Claro que esses autores devem ser lidos e relidos (sempre), principalmente nos primeiros anos de faculdade, mas, chega um tempo em que de tanto citar os outros a pessoa acaba se esquecendo de evoluir a si mesma. Essa fórmula de texto “recorte” está batida, mastigada e desgastada. E o leitor já não se sente mais seduzido por textos tão maniqueístas.
Jornalistas experientes e estudantes caem na mesma armadilha quando tentam demonstrar erudição em seus textos. O momento atual, mais do que intelectualidade, pede humildade.
Quantos estudantes não deixam a faculdade sonhando com um mestrado no exterior, reconhecimento intelectual, best-sellers, artigos em jornalões, fama e dinheiro.
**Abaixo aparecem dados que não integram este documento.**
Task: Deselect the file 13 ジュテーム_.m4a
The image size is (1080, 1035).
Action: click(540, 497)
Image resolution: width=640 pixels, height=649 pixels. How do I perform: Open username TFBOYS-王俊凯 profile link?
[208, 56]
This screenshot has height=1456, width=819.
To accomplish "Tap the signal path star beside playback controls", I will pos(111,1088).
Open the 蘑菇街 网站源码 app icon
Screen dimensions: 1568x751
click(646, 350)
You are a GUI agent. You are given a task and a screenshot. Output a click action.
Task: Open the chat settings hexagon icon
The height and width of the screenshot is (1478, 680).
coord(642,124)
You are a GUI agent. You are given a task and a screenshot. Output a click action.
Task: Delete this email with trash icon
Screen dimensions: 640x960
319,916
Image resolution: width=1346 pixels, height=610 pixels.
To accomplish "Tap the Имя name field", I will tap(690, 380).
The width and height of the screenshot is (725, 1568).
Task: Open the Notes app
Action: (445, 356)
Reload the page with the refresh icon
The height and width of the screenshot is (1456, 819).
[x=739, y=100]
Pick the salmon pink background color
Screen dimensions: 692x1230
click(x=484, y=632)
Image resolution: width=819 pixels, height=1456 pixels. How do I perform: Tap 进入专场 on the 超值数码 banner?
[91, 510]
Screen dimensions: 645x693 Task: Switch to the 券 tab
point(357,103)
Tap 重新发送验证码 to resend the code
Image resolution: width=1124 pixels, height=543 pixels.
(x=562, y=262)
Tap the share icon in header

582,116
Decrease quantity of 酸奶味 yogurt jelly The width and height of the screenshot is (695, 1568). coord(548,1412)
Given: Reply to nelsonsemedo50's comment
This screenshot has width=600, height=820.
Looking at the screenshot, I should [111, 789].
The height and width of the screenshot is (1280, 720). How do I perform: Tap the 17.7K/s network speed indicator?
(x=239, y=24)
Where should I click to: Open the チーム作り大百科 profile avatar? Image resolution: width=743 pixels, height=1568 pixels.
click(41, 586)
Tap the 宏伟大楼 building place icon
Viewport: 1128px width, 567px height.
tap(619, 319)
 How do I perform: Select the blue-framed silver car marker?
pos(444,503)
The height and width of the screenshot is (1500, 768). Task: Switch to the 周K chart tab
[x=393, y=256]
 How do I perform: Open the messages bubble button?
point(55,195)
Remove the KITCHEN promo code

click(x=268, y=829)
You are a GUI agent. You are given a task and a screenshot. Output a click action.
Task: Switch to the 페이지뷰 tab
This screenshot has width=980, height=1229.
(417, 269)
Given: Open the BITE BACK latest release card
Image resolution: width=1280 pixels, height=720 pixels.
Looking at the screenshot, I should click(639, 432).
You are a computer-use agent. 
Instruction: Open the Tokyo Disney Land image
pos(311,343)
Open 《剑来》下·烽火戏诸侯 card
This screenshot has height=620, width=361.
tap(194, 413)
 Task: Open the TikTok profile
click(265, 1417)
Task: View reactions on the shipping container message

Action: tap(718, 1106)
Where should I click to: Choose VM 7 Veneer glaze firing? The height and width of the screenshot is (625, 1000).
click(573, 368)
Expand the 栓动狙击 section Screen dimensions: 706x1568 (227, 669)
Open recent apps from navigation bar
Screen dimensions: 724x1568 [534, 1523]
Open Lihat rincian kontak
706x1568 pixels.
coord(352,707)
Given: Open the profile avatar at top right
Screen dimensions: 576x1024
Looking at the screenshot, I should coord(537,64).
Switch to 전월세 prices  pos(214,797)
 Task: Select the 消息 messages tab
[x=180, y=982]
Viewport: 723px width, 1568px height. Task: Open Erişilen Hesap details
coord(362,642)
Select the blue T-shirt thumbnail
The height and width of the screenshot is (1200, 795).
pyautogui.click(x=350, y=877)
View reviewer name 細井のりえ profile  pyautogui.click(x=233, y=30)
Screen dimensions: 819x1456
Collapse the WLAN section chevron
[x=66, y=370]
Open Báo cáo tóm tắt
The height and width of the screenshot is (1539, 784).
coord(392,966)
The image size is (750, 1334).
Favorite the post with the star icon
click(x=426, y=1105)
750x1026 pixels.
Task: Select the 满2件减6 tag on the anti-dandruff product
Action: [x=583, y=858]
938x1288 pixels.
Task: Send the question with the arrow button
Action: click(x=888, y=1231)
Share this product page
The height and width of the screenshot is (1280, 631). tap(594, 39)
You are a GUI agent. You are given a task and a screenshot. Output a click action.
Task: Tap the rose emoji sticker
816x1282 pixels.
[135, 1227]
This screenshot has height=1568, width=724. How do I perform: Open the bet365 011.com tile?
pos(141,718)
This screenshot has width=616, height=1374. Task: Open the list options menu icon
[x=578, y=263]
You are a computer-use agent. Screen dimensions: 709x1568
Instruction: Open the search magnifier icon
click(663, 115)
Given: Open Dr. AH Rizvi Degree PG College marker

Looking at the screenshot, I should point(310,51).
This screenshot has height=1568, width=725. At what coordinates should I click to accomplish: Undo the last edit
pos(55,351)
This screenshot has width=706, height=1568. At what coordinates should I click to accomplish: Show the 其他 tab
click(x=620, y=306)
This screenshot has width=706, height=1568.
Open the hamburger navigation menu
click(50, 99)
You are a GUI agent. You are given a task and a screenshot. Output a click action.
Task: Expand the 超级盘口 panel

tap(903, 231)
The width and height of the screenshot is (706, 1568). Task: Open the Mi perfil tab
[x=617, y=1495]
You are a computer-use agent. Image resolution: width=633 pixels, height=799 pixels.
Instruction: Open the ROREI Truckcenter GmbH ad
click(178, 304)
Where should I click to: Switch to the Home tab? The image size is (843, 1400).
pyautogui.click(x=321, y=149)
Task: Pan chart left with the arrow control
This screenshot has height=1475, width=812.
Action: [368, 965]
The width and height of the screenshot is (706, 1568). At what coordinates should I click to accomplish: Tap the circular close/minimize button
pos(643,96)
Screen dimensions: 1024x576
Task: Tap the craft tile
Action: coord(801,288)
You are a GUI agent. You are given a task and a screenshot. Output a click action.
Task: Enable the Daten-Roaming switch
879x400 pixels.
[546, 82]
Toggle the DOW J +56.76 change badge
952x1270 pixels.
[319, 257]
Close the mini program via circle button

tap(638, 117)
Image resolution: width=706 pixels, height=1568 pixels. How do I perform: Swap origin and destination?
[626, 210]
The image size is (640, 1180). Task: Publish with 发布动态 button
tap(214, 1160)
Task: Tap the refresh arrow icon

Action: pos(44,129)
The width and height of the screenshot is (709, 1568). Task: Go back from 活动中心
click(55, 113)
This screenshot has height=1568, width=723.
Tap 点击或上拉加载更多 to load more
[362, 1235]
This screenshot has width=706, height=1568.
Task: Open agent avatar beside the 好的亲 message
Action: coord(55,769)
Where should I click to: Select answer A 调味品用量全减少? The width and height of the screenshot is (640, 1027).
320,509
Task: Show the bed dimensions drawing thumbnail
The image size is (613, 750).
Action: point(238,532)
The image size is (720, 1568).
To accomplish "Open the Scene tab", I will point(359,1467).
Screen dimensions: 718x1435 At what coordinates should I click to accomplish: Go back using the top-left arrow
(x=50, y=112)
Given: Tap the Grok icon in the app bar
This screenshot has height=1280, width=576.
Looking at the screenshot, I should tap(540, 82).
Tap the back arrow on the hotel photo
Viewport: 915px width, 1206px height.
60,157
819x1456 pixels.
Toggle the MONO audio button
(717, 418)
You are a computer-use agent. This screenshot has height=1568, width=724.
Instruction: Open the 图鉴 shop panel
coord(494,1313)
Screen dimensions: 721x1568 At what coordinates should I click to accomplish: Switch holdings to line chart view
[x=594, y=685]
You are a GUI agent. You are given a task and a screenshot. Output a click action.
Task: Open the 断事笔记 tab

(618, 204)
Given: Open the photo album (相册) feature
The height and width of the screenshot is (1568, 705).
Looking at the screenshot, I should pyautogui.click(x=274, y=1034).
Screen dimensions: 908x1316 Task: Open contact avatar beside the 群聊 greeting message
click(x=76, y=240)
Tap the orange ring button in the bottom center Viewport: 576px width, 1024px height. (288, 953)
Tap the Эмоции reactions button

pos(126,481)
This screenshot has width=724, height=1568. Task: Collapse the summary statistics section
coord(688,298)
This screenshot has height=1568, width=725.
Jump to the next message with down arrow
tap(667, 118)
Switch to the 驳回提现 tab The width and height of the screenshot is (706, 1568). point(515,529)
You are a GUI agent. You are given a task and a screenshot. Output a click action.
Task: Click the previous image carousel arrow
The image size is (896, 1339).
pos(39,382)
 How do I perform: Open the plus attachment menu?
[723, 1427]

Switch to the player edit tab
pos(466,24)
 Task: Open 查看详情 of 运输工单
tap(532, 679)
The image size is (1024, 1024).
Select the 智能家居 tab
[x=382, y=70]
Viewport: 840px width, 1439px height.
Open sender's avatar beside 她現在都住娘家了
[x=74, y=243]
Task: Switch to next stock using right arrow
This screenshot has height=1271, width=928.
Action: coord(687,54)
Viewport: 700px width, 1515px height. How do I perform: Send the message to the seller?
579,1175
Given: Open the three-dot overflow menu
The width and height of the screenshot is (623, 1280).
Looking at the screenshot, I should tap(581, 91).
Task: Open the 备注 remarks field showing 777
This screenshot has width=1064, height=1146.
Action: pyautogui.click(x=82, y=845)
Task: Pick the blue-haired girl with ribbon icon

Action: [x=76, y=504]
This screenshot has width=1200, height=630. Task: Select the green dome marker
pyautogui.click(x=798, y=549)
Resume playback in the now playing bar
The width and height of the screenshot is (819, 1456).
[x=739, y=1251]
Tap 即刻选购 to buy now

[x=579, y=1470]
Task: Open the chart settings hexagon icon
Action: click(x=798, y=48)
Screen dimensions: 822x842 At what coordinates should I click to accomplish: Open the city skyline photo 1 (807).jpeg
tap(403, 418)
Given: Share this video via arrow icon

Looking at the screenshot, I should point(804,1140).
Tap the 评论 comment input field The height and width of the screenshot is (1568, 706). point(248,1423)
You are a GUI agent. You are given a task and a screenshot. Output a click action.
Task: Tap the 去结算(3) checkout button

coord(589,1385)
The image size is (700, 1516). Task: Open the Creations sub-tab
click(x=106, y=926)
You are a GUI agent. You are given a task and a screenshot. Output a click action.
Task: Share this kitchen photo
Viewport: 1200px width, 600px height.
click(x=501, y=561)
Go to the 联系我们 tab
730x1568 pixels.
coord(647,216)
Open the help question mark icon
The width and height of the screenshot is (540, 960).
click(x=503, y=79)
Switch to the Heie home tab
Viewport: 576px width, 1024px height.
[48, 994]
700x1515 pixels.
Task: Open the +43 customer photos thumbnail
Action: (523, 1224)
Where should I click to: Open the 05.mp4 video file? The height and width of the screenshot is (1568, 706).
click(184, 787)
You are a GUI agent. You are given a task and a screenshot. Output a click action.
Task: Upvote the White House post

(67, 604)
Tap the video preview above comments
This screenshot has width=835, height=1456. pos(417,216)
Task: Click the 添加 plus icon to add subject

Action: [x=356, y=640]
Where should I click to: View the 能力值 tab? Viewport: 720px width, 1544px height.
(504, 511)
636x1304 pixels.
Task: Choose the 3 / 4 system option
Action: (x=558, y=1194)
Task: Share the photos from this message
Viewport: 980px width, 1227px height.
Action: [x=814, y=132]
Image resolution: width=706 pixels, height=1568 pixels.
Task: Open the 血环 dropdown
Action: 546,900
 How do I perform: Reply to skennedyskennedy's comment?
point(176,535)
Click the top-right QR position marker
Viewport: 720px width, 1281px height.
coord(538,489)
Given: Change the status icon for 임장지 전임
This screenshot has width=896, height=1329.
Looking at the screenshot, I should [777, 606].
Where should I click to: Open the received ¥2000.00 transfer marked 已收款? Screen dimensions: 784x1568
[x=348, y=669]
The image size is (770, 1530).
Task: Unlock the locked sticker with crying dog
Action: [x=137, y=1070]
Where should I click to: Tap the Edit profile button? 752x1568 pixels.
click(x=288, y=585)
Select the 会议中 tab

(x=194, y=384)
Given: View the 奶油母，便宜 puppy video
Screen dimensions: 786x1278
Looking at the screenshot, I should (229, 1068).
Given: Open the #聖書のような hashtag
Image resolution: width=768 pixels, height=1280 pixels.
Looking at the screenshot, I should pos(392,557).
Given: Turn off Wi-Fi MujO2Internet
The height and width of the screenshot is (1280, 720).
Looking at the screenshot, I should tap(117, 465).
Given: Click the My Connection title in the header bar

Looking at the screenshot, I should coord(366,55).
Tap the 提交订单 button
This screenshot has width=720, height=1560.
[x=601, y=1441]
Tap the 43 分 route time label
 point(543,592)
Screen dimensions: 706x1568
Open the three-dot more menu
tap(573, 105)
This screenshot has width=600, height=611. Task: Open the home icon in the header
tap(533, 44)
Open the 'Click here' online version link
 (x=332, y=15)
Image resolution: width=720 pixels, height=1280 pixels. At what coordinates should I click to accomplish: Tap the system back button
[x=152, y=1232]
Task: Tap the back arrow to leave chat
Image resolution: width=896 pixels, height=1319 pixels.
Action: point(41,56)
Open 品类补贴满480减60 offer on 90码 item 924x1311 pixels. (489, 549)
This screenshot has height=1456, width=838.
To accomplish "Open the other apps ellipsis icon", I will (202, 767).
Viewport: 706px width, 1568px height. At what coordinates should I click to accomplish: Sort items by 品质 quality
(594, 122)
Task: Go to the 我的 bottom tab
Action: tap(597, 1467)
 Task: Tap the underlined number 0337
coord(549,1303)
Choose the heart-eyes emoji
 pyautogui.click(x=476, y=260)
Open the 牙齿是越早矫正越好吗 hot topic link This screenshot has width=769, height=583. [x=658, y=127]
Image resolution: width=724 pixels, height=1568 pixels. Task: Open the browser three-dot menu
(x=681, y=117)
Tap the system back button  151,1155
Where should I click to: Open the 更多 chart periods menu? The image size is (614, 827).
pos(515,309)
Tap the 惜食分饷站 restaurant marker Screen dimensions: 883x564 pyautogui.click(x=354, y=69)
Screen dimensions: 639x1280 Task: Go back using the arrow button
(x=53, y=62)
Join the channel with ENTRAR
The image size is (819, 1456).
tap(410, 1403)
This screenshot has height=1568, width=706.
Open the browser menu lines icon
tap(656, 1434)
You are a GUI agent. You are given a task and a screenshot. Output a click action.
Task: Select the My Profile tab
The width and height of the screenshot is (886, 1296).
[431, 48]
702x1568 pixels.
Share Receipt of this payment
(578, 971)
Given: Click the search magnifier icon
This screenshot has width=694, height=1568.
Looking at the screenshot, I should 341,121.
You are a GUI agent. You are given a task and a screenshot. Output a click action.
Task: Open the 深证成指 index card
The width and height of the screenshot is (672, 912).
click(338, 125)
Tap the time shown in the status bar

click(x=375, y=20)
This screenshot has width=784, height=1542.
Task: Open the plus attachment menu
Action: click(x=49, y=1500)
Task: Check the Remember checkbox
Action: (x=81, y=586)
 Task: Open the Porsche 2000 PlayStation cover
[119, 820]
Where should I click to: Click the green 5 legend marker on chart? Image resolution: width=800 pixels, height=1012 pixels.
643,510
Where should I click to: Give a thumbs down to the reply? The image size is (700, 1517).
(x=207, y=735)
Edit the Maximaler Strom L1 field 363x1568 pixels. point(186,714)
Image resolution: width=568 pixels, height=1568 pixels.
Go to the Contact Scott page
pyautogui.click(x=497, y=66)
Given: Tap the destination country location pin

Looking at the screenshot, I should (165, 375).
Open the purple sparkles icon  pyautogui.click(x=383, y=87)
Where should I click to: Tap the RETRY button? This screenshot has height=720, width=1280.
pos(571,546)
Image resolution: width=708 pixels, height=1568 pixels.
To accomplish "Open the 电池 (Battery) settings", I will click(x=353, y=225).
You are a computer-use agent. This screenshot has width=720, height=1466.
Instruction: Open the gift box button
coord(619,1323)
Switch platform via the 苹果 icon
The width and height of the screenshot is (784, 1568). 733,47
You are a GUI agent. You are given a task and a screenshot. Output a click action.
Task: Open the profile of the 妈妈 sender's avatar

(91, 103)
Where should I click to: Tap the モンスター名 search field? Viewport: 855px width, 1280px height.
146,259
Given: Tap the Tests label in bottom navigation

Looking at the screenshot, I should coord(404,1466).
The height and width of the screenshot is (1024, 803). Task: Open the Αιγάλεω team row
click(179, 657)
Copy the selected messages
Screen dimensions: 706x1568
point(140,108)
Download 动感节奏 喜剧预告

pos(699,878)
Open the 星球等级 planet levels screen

Isso tudo porque o jornalismo deixou de ser uma causa para se tornar um negócio. Um fim. Um objetivo.
Chega de análises conjunturais, cíclicas e críticas. Vamos primeiro repensar o jornalismo em si e o seu papel na sociedade. Estamos correndo o risco de formar as futuras gerações usando o mesmo receituário:
Aulas de como não dar aulas para formar jornalistas para serem cada vez menos jornalistas.
Pois assim como na poesia, jornalismo é “voar fora da asa”.
Danilo Nuha – Começou trabalhando aos nove anos de idade como jornaleiro e balconista de bar. Foi açougueiro, limpador de fossa, descarregador de caminhão e operário em fábricas japonesas. Formou-se em jornalismo, tem 24 anos e atualmente está desempregado.